Task to complete — Update the material below by changing every "Privacy Policy" to "Privacy Notice" and rewriting all other lines unchanged. Omit the pictures.

Items listed in a dataset:
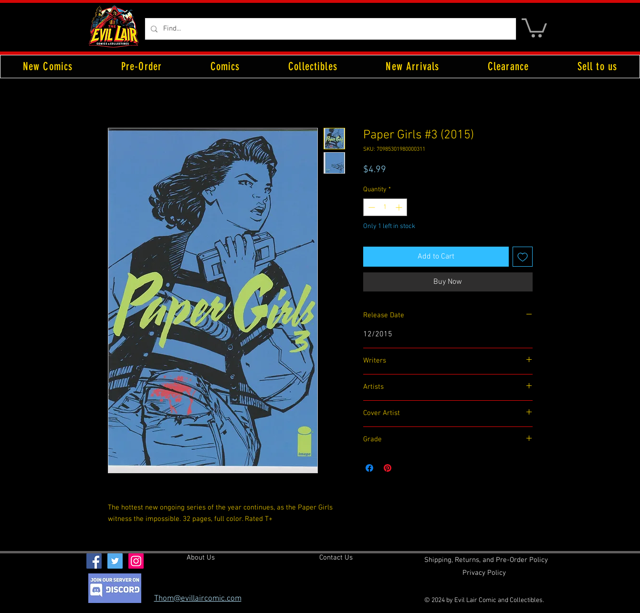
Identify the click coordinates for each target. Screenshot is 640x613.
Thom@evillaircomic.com (197, 598)
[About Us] (201, 558)
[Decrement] (371, 207)
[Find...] (329, 29)
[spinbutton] (385, 207)
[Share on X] (405, 468)
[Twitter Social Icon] (115, 561)
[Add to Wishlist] (523, 257)
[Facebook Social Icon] (94, 561)
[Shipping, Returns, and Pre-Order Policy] (486, 560)
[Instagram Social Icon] (136, 561)
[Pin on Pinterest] (387, 468)
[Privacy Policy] (484, 573)
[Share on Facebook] (369, 468)
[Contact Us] (336, 558)
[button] (534, 27)
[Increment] (400, 207)
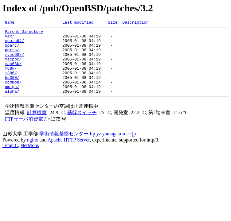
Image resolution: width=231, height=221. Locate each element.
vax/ (9, 38)
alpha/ (12, 105)
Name (9, 23)
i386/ (11, 83)
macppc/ (13, 66)
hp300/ (12, 88)
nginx (32, 153)
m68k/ (11, 77)
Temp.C (10, 159)
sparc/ (12, 49)
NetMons (30, 159)
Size (112, 23)
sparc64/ (14, 44)
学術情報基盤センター (63, 147)
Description (135, 23)
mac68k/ (13, 72)
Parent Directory (24, 33)
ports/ (12, 55)
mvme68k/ (14, 61)
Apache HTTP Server (69, 153)
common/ (13, 94)
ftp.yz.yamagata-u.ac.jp (113, 147)
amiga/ (12, 99)
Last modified (77, 23)
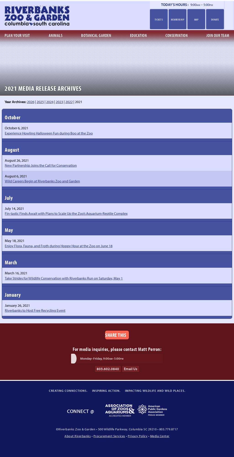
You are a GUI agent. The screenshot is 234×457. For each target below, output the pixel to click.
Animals (56, 35)
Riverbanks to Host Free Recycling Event (35, 310)
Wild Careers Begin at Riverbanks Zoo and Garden (42, 181)
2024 (49, 101)
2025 (40, 101)
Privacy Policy (137, 436)
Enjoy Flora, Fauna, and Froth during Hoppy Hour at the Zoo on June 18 (58, 246)
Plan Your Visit (17, 35)
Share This (115, 335)
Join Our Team (217, 35)
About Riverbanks (77, 436)
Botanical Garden (96, 35)
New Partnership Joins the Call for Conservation (41, 165)
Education (138, 35)
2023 (59, 101)
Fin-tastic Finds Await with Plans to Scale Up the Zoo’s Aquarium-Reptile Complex (66, 213)
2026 (30, 101)
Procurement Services (109, 436)
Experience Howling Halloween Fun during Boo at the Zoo (49, 133)
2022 (69, 101)
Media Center (160, 436)
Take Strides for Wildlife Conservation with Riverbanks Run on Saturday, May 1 (64, 278)
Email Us (130, 368)
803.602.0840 (108, 368)
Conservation (176, 35)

Written answer —
Identify the click coordinates for each target. Screenshot is 640x613.
Thom@evillaircomic.com (197, 598)
[About Us] (201, 558)
[Decrement] (371, 207)
[Find...] (329, 29)
[spinbutton] (385, 207)
[Share on X] (405, 468)
[Twitter Social Icon] (115, 561)
[Add to Wishlist] (523, 257)
[Facebook Social Icon] (94, 561)
[Shipping, Returns, and Pre-Order Policy] (486, 560)
[Instagram Social Icon] (136, 561)
[Pin on Pinterest] (387, 468)
[Privacy Notice] (484, 573)
[Share on Facebook] (369, 468)
[Contact Us] (336, 558)
[button] (534, 27)
[Increment] (400, 207)
Image resolution: width=231, height=221. Locate each element.
vax/ (9, 38)
alpha/ (12, 105)
Name (9, 23)
i386/ (11, 83)
macppc/ (13, 66)
hp300/ (12, 88)
nginx (32, 153)
m68k/ (11, 77)
Temp.C (10, 159)
sparc/ (12, 49)
NetMons (30, 159)
Size (112, 23)
sparc64/ (14, 44)
学術情報基盤センター (63, 147)
Description (135, 23)
mac68k/ (13, 72)
Parent Directory (24, 33)
ports/ (12, 55)
mvme68k/ (14, 61)
Apache HTTP Server (69, 153)
common/ (13, 94)
ftp.yz.yamagata-u.ac.jp (113, 147)
amiga/ (12, 99)
Last modified (77, 23)
You are a GUI agent. The screenshot is 234×457. For each target below, output the pixel to click.
Animals (56, 35)
Riverbanks to Host Free Recycling Event (35, 310)
Wild Careers Begin at Riverbanks Zoo and Garden (42, 181)
2024 (49, 101)
2025 (40, 101)
Privacy Notice (137, 436)
Enjoy Flora, Fauna, and Froth during Hoppy Hour at the Zoo on June 18 (58, 246)
Plan Your Visit (17, 35)
Share This (115, 335)
Join Our Team (217, 35)
About Riverbanks (77, 436)
Botanical Garden (96, 35)
New Partnership Joins the Call for Conservation (41, 165)
Education (138, 35)
2023 (59, 101)
Fin-tastic Finds Await with Plans to Scale Up the Zoo’s Aquarium-Reptile Complex (66, 213)
2026 (30, 101)
Procurement Services (109, 436)
Experience Howling Halloween Fun during Boo at the Zoo (49, 133)
2022 (69, 101)
Media Center (160, 436)
Take Strides for Wildlife Conservation with Riverbanks Run on Saturday, May 1 (64, 278)
Email Us (130, 368)
803.602.0840 (108, 368)
Conservation (176, 35)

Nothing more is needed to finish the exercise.